This is the largest cross-sectional study addressing risk factors and frequently reported clinical manifestations of disease regarding their diagnostic accuracy to identify patients infected with SARS-CoV-2. One of the key findings is that no single clinical feature showed sufficient precision to be deemed a standalone marker of disease, which is in agreement with the results from a recent systematic review [20]. This highlights the need to combine clinical features with epidemiological risk factors in order to improve the evaluation of a pre-test probability of COVID-19. Our data further accentuates the relevance of active surveillance programmes to obtain reliable estimates of the pandemic burden, given the apparent lack of accuracy of clinical symptoms and the significant proportion of cases that were detected by screening strategies.
————
## ASSIGNED TASK 1
Decide whether each statement agrees with the study excerpt above. Answer yes or no for each, and quote the words of the excerpt that settle it.
(a) The study found one clinical feature precise enough to serve as a standalone marker of disease.
(b) The excerpt calls for combining clinical features with epidemiological risk factors.
(c) A significant proportion of cases were detected by screening strategies.
## ASSIGNED TASK 2
According to the study excerpt above, the finding that no single clinical feature is a standalone marker agrees with the results of what?

## RAW DATA
————
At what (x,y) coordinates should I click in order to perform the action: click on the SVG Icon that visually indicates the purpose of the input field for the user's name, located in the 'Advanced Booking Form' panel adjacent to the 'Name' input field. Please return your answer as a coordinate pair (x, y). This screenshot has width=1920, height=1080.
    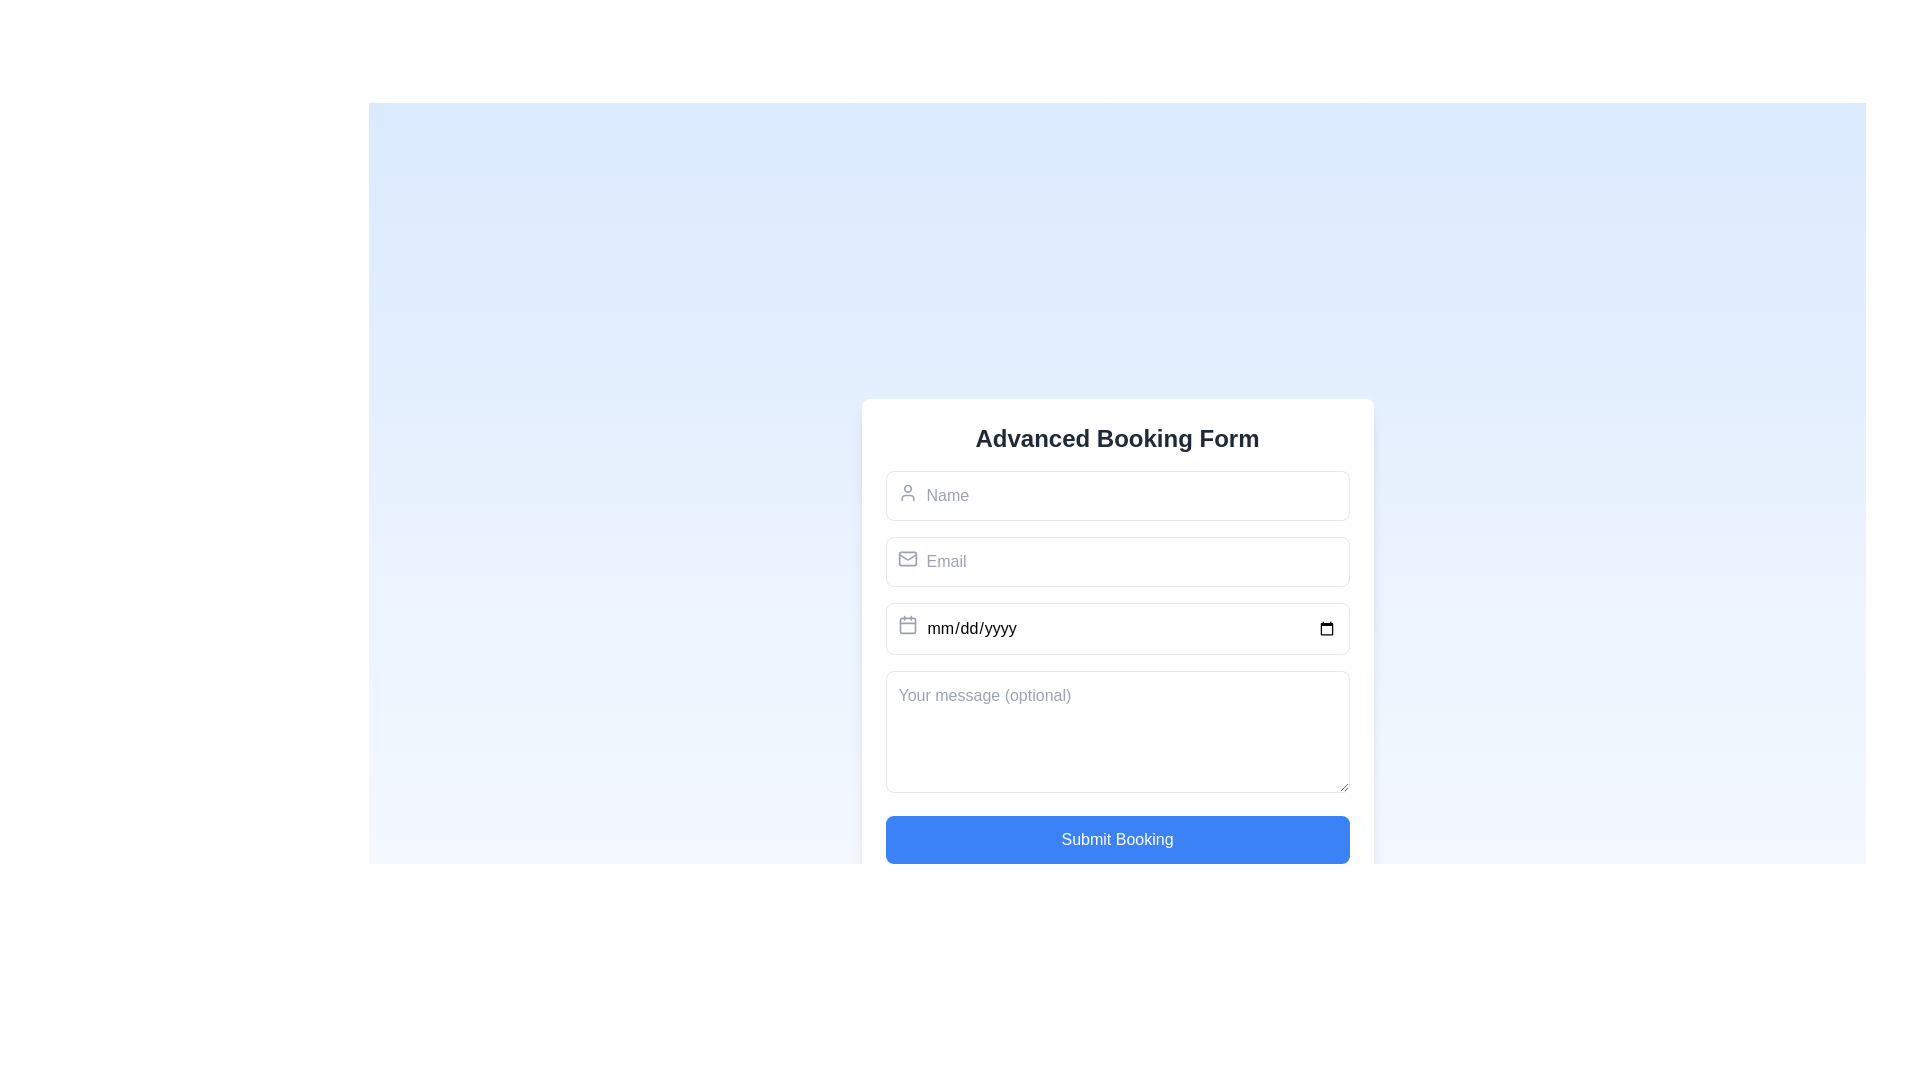
    Looking at the image, I should click on (906, 492). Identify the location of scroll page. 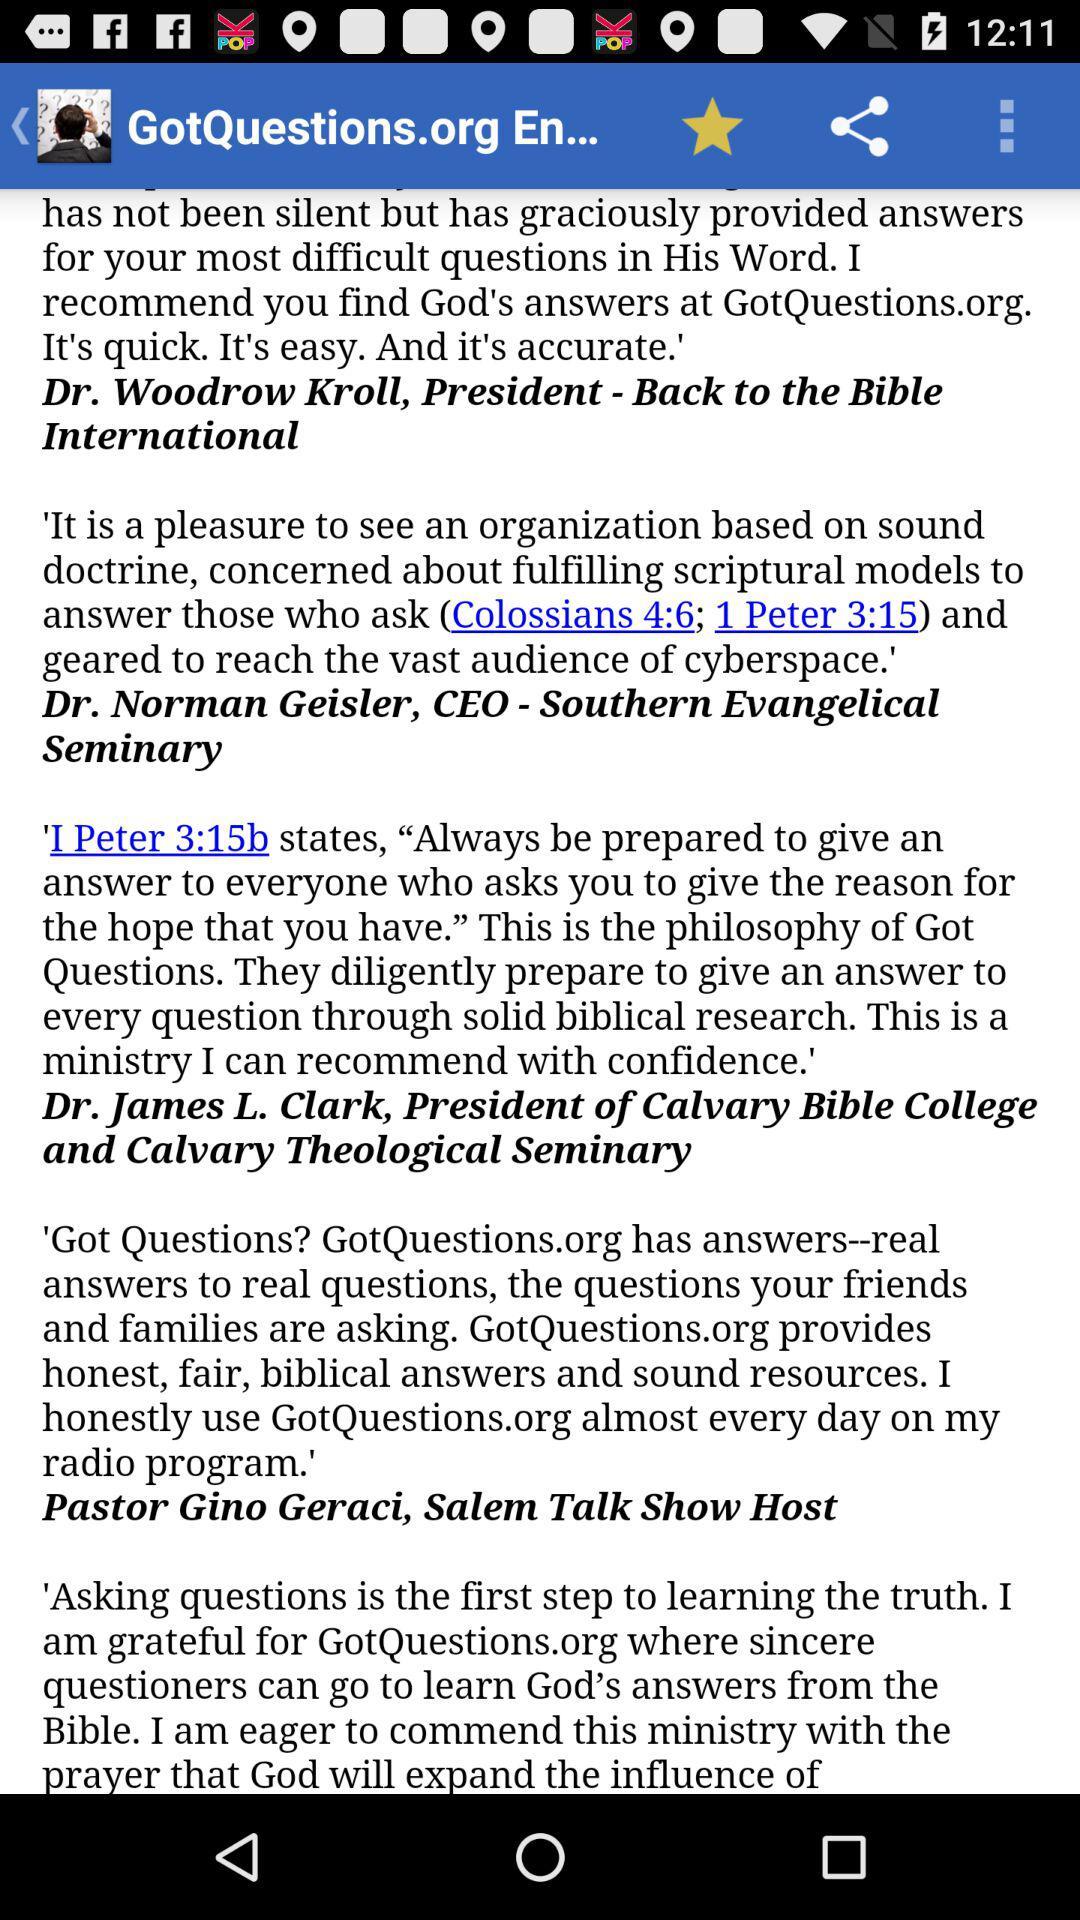
(540, 991).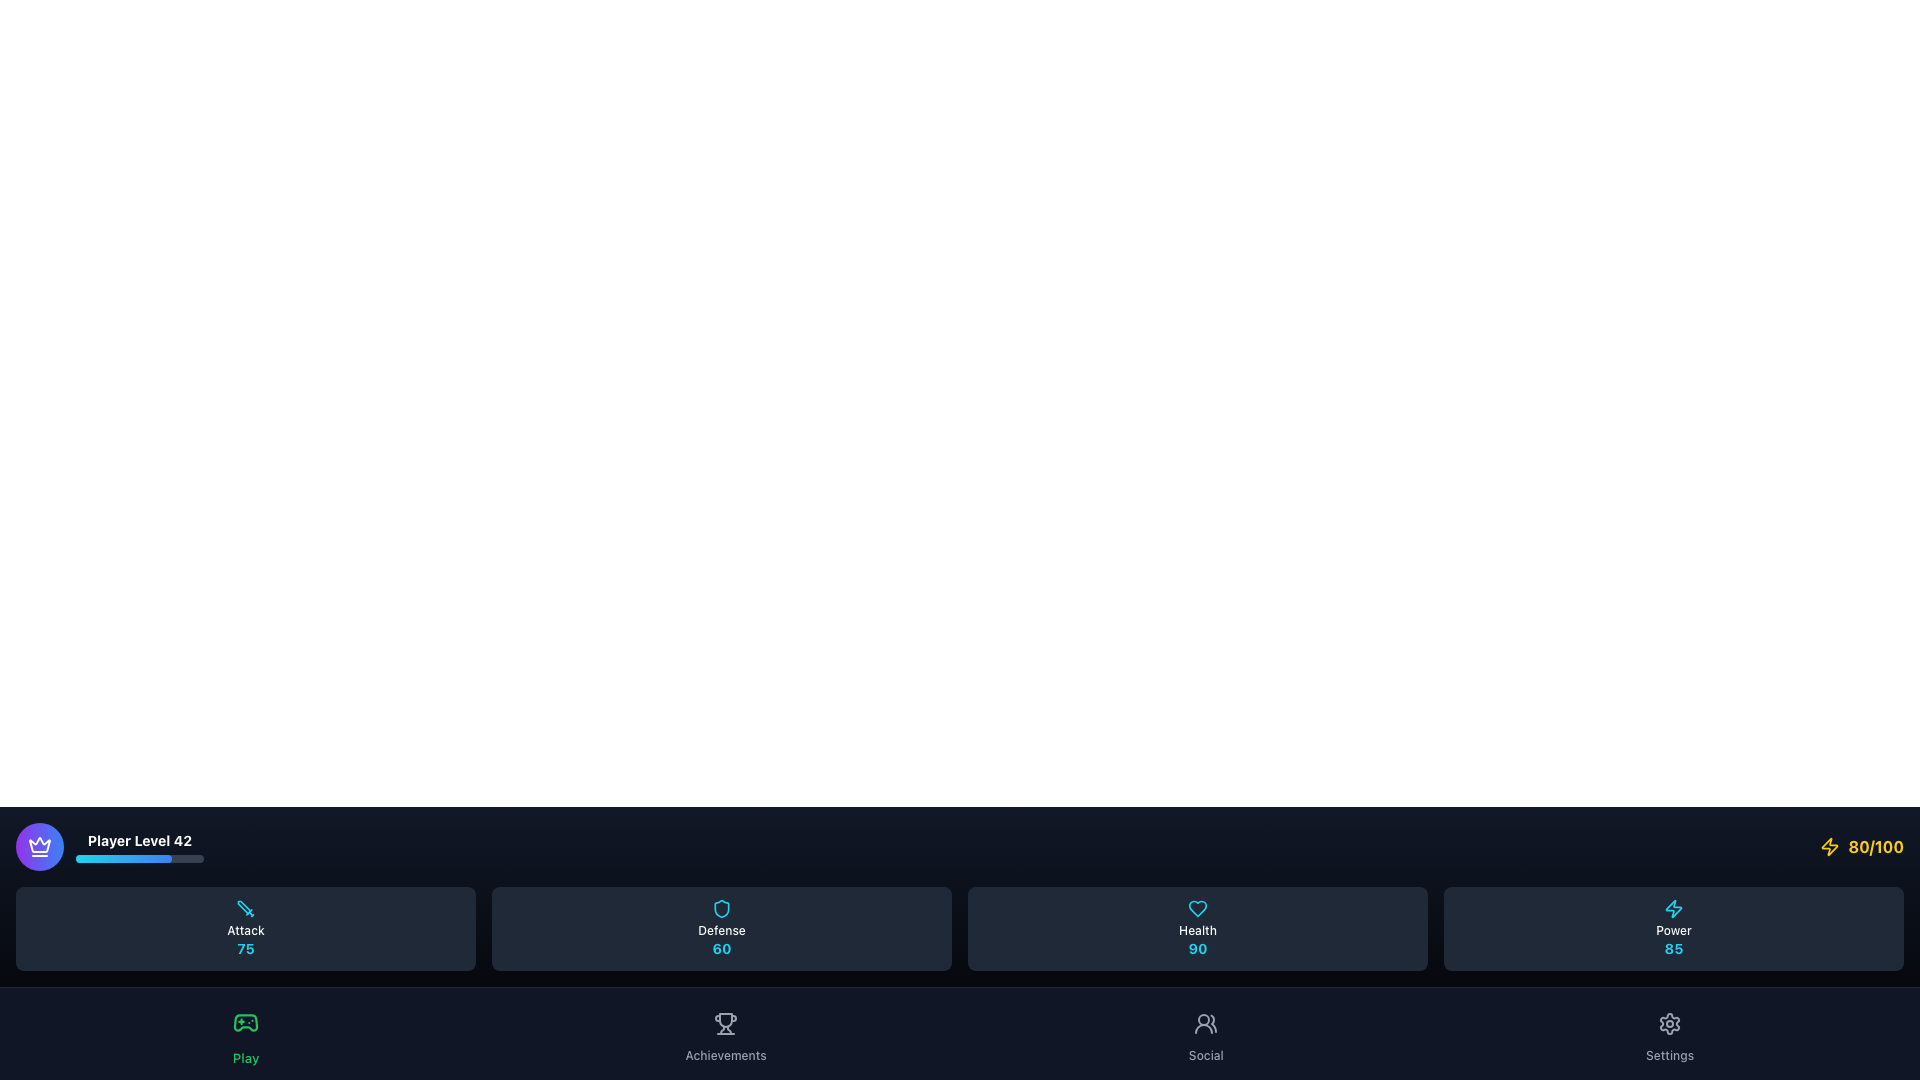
————
## WRITTEN RESPONSE 1
(a) No: "no single clinical feature showed sufficient precision to be deemed a standalone marker of disease"
(b) Yes: "This highlights the need to combine clinical features with epidemiological risk factors"
(c) Yes: "the significant proportion of cases that were detected by screening strategies"

## WRITTEN RESPONSE 2
A recent systematic review.